Status of speed regressions...

Jason Harris jason at jasonfharris.com
Fri Nov 19 14:09:12 CST 2010


Hi,

Well...

As an aside I have also pondered doing this in the past. However, MacHg is multithreaded and launches several mercurial sessions in parallel. I guess I could try and manage a pool of these shells, but then I have to be careful if one of these links becomes corrupted, or one of the particular python-mercurial commands leaves something in a bad state... From what I understand the normal test suite does not test for this. Eg lets say some extension or something sets some internal state in the python-mercurial session during the execution of say "hg strip somerev". Normally almost all the testing and most people who use Mercurial would have their session exit after that command. But instead this shell would continue executing the next command I give it say "hg log someargs". Who is to say that this command will not trip across some state set up by the strip command (maybe some path got set or something... I have no idea, but I gather this thing isn't regularly tested for? Maybe I am wrong here...)

Maybe this really isn't a problem in practice and the crew members would be astounded to find any extension or Mercurial command that did this... Comments? :)
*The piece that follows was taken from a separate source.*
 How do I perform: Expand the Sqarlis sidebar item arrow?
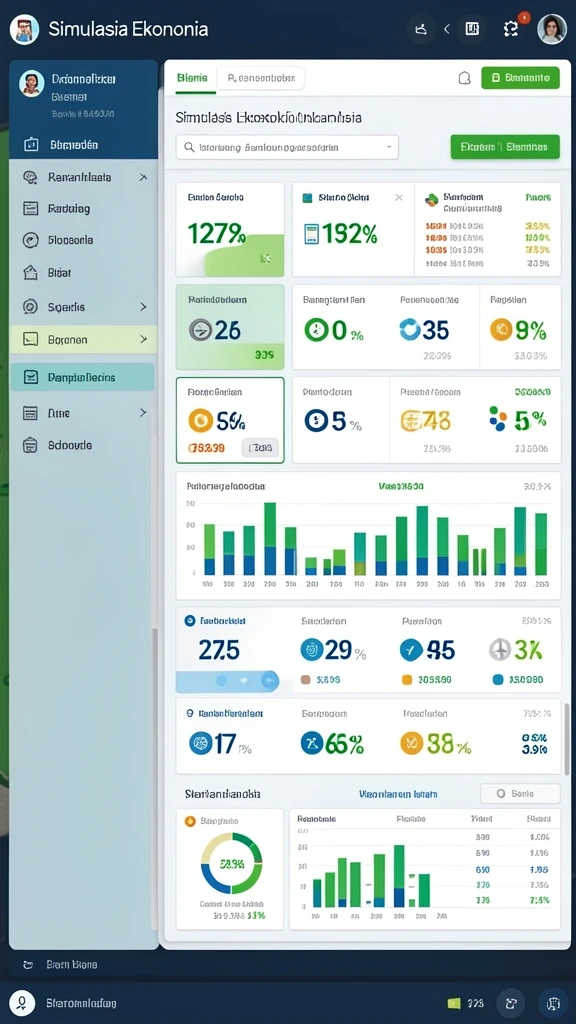[144, 306]
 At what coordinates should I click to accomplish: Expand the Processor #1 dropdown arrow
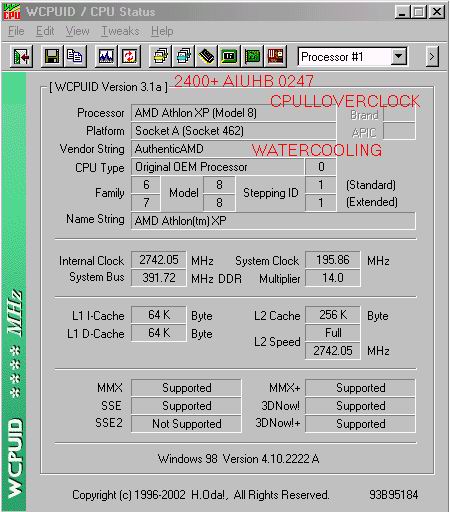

Anyway thanks for the suggestion! However, fixing the speed regressions is important in any case... Thus are their any patches I can use to fix these regressions?

Thanks!
   Jas


On Nov 19, 2010, at 8:07 PM, Greg Ward wrote:

> On Fri, Nov 19, 2010 at 12:40 PM, Jason Harris <jason at jasonfharris.com> wrote:
>> I was just wondering what the status of fixing the speed regressions is? Are there patches I can apply?
>> 
>> As many of you will know the proscribed way for clients like, MacHg, Murky, SourceTree, etc is to work through the normal command interface, ie not link directly to the internals of Mercurial. As such if there is a 20% or more slow down in Mercurial, our tools become 20% slower (or more). Often due to refreshing and other issues these clients issue many mercurial commands a second. At least MacHg sometimes does in order to be in sync with changes, queries, etc.
> 
> The fix for this is simple and obvious: write an extension that
> exposes a "Mercurial shell", where you can just run "status" or
> "update" or "log" without the overhead of a new Python process.  Then
> have MacHg or MercurialEclipse control this process through a pipe or
> a socket.
> 
> In fact, ISTR that someone even posted the code here a few months ago.
> It was tiny: like 20 lines or something.  If you can package that
> extension with your GUI, you're done.